**EXERCISE OBJECTIVE**.
Only lines containing "screenshot" belong in the answer, each copied from the entries below.

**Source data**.

========

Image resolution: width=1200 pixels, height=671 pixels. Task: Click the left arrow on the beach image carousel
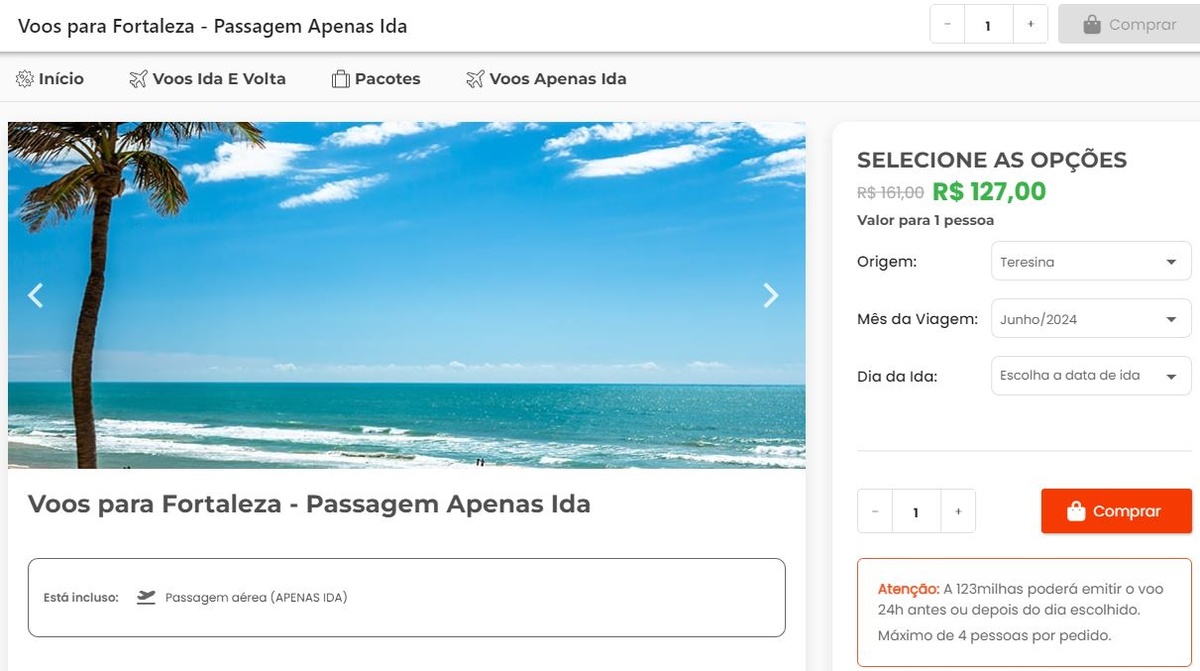[x=35, y=295]
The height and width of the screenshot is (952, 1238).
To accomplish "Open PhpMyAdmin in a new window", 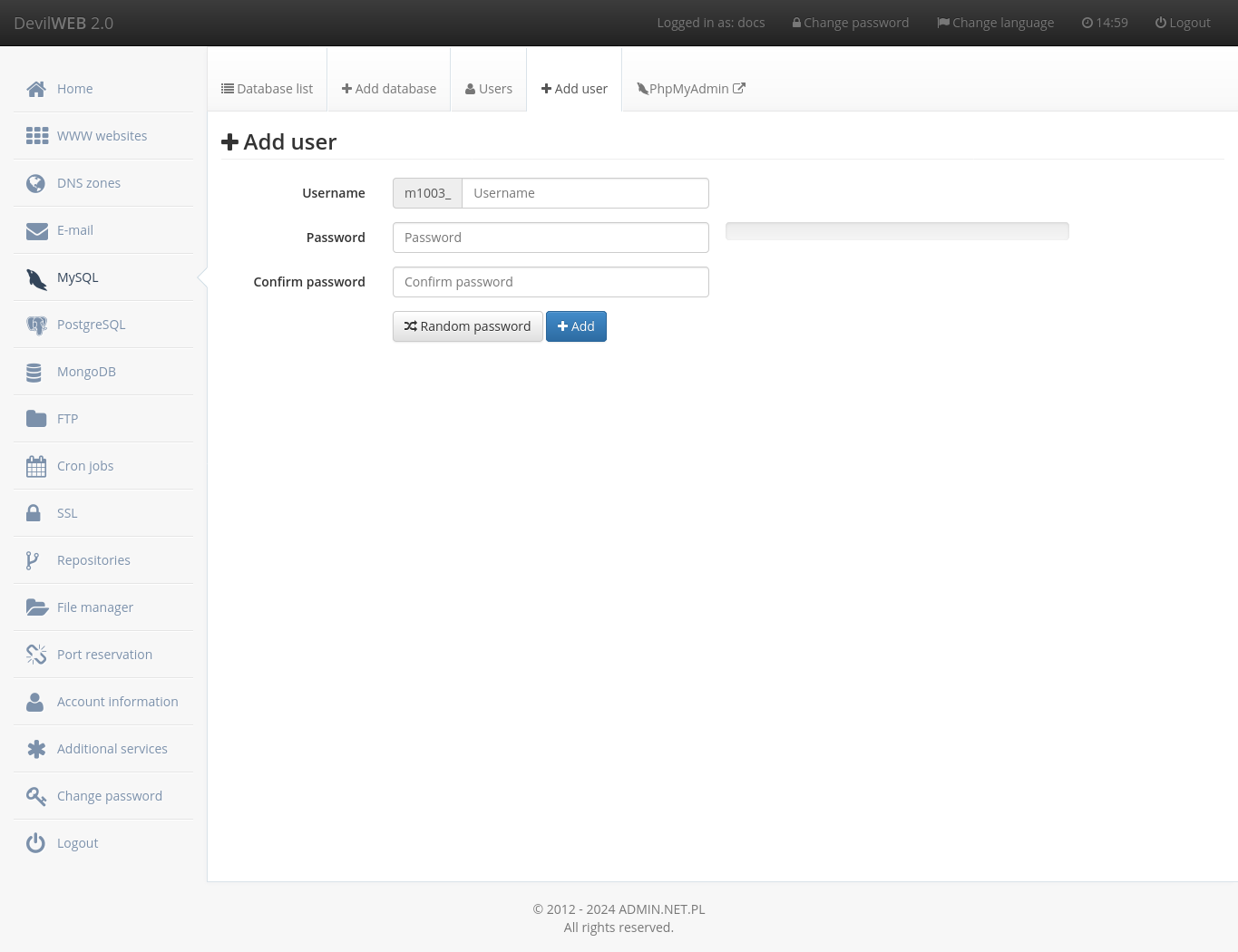I will tap(690, 88).
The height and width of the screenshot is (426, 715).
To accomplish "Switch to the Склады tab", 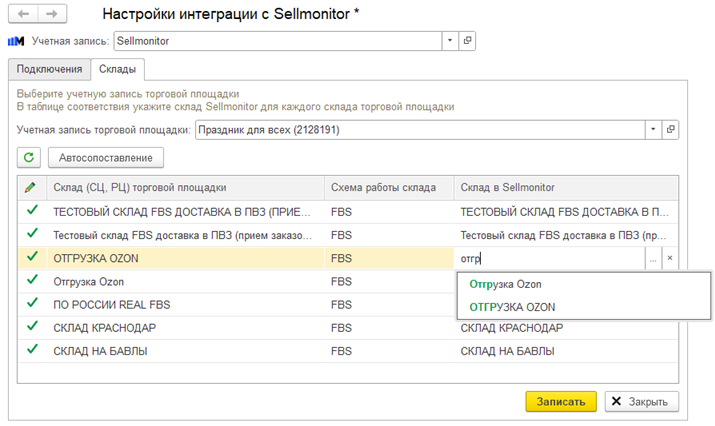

========

**TASK ANSWER**.
The height and width of the screenshot is (952, 1238).
The height and width of the screenshot is (426, 715).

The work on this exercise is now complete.